An exact restatement of every record is required.

═══ Data supplied ═══

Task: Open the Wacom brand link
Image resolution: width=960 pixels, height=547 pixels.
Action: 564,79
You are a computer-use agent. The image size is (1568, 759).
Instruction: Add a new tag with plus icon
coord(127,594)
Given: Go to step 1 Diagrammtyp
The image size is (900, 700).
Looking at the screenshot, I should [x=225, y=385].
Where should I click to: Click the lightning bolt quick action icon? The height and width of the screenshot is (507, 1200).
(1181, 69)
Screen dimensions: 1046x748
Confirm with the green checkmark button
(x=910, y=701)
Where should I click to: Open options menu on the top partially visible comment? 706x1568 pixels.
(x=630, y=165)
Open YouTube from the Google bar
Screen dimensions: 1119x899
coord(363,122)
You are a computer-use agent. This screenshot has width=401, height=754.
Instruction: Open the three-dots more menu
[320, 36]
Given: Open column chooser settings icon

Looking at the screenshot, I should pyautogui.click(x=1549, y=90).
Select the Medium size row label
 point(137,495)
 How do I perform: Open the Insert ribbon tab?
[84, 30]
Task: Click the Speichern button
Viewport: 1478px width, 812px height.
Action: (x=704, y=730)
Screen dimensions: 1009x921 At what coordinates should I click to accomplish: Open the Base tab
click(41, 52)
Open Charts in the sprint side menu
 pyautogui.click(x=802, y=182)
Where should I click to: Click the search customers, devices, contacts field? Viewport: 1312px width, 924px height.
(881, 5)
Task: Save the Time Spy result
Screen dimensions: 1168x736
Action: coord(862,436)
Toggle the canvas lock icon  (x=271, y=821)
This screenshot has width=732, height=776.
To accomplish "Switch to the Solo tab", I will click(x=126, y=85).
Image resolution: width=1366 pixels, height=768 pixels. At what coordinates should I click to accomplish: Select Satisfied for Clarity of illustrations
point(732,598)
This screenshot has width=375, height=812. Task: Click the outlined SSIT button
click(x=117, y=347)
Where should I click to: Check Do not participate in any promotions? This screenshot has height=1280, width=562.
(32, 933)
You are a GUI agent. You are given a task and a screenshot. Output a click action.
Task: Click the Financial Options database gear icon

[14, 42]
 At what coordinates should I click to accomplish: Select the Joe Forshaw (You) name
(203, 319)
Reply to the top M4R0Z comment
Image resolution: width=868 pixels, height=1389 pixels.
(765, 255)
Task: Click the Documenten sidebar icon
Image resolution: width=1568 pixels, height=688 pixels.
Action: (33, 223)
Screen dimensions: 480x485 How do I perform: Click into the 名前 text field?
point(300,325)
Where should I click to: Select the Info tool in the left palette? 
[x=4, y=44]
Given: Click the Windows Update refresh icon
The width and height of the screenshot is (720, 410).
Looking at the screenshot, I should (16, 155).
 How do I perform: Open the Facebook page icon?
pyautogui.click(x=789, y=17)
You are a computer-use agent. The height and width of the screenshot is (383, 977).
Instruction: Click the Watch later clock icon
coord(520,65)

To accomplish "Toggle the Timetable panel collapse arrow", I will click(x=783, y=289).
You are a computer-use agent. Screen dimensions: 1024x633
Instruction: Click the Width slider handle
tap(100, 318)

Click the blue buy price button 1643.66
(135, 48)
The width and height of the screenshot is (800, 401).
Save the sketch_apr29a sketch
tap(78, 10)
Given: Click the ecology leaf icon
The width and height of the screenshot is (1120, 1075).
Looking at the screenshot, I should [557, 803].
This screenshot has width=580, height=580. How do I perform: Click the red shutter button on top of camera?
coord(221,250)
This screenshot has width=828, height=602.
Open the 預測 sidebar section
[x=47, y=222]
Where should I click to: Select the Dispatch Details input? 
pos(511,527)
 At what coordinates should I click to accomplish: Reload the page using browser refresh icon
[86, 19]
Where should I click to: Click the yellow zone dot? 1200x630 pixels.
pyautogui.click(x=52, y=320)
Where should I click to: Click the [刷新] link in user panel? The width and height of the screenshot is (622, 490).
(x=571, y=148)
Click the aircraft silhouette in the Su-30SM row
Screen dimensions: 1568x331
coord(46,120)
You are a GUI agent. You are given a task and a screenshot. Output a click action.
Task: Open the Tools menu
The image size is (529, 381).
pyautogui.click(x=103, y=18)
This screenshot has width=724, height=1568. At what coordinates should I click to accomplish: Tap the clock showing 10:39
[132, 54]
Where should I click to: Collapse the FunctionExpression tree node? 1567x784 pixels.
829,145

═══

Response to the task:
Task: Open the Wacom brand link
Image resolution: width=960 pixels, height=547 pixels.
Action: 564,79
You are a computer-use agent. The image size is (1568, 759).
Instruction: Add a new tag with plus icon
coord(127,594)
Given: Go to step 1 Diagrammtyp
The image size is (900, 700).
Looking at the screenshot, I should [x=225, y=385].
Where should I click to: Click the lightning bolt quick action icon? The height and width of the screenshot is (507, 1200).
(1181, 69)
Screen dimensions: 1046x748
Confirm with the green checkmark button
(x=910, y=701)
Where should I click to: Open options menu on the top partially visible comment? 706x1568 pixels.
(x=630, y=165)
Open YouTube from the Google bar
Screen dimensions: 1119x899
coord(363,122)
You are a computer-use agent. This screenshot has width=401, height=754.
Instruction: Open the three-dots more menu
[320, 36]
Given: Open column chooser settings icon

Looking at the screenshot, I should pyautogui.click(x=1549, y=90).
Select the Medium size row label
 point(137,495)
 How do I perform: Open the Insert ribbon tab?
[84, 30]
Task: Click the Speichern button
Viewport: 1478px width, 812px height.
Action: (x=704, y=730)
Screen dimensions: 1009x921 At what coordinates should I click to accomplish: Open the Base tab
click(41, 52)
Open Charts in the sprint side menu
 pyautogui.click(x=802, y=182)
Where should I click to: Click the search customers, devices, contacts field? Viewport: 1312px width, 924px height.
(881, 5)
Task: Save the Time Spy result
Screen dimensions: 1168x736
Action: coord(862,436)
Toggle the canvas lock icon  (x=271, y=821)
This screenshot has width=732, height=776.
To accomplish "Switch to the Solo tab", I will click(x=126, y=85).
Image resolution: width=1366 pixels, height=768 pixels. At what coordinates should I click to accomplish: Select Satisfied for Clarity of illustrations
point(732,598)
This screenshot has width=375, height=812. Task: Click the outlined SSIT button
click(x=117, y=347)
Where should I click to: Check Do not participate in any promotions? This screenshot has height=1280, width=562.
(32, 933)
You are a GUI agent. You are given a task and a screenshot. Output a click action.
Task: Click the Financial Options database gear icon

[14, 42]
 At what coordinates should I click to accomplish: Select the Joe Forshaw (You) name
(203, 319)
Reply to the top M4R0Z comment
Image resolution: width=868 pixels, height=1389 pixels.
(765, 255)
Task: Click the Documenten sidebar icon
Image resolution: width=1568 pixels, height=688 pixels.
Action: (33, 223)
Screen dimensions: 480x485 How do I perform: Click into the 名前 text field?
point(300,325)
Where should I click to: Select the Info tool in the left palette? 
[x=4, y=44]
Given: Click the Windows Update refresh icon
The width and height of the screenshot is (720, 410).
Looking at the screenshot, I should (16, 155).
 How do I perform: Open the Facebook page icon?
pyautogui.click(x=789, y=17)
You are a computer-use agent. The height and width of the screenshot is (383, 977).
Instruction: Click the Watch later clock icon
coord(520,65)

To accomplish "Toggle the Timetable panel collapse arrow", I will click(x=783, y=289).
You are a computer-use agent. Screen dimensions: 1024x633
Instruction: Click the Width slider handle
tap(100, 318)

Click the blue buy price button 1643.66
(135, 48)
The width and height of the screenshot is (800, 401).
Save the sketch_apr29a sketch
tap(78, 10)
Given: Click the ecology leaf icon
The width and height of the screenshot is (1120, 1075).
Looking at the screenshot, I should [557, 803].
This screenshot has width=580, height=580. How do I perform: Click the red shutter button on top of camera?
coord(221,250)
This screenshot has width=828, height=602.
Open the 預測 sidebar section
[x=47, y=222]
Where should I click to: Select the Dispatch Details input? 
pos(511,527)
 At what coordinates should I click to accomplish: Reload the page using browser refresh icon
[86, 19]
Where should I click to: Click the yellow zone dot? 1200x630 pixels.
pyautogui.click(x=52, y=320)
Where should I click to: Click the [刷新] link in user panel? The width and height of the screenshot is (622, 490).
(x=571, y=148)
Click the aircraft silhouette in the Su-30SM row
Screen dimensions: 1568x331
coord(46,120)
You are a GUI agent. You are given a task and a screenshot. Output a click action.
Task: Open the Tools menu
The image size is (529, 381).
pyautogui.click(x=103, y=18)
This screenshot has width=724, height=1568. At what coordinates should I click to accomplish: Tap the clock showing 10:39
[132, 54]
Where should I click to: Collapse the FunctionExpression tree node? 1567x784 pixels.
829,145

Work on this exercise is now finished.